I hope you are able to advise in how effectively use the dplyr
package.
I have a data.frame
with three columns, country, company name and satisfaction score.
Ultimately, I would like to find the nth company for every country based on satisfaction indicator.
So far, I have done the following:
ordered_needed_data_ha %>% group_by(Country) %>% summarise(value = nth(`Satisfaction Score`, 10, order_by = Country))
#This gives me the 10th highest satisfaction score in the given country.

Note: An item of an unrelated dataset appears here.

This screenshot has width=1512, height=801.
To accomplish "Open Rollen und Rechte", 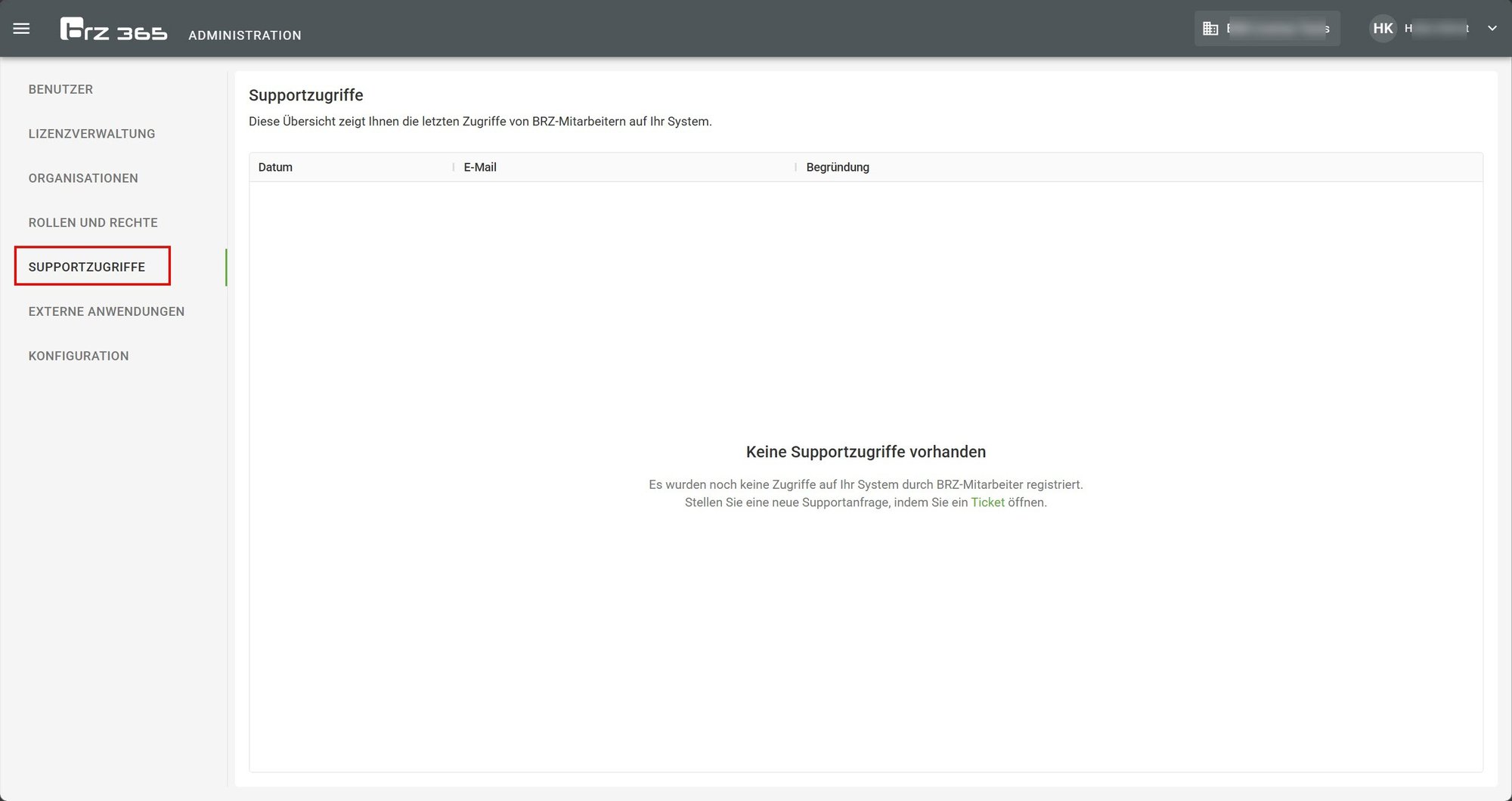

This evaluates to, after piping head()
Country value
<chr> <dbl>
1 AL NA
2 AT 15.7
3 BG 17.1
4 FR 14.9
5 IT 13.3
How could I add the company name with the given value for the country ?
Adding an additional grouping argument does not work, like group_by(Country, Company)
So the desired outcome would be something like:
Country Company value
<chr> <chr> <dbl>
1 AL CompanyX NA
2 AT CompanyX 15.7
3 BG CompanyX 17.1
4 FR CompanyX 14.9
5 IT CompanyX 13.3
I am not a regular R user, I would appreciate your help. Thanks !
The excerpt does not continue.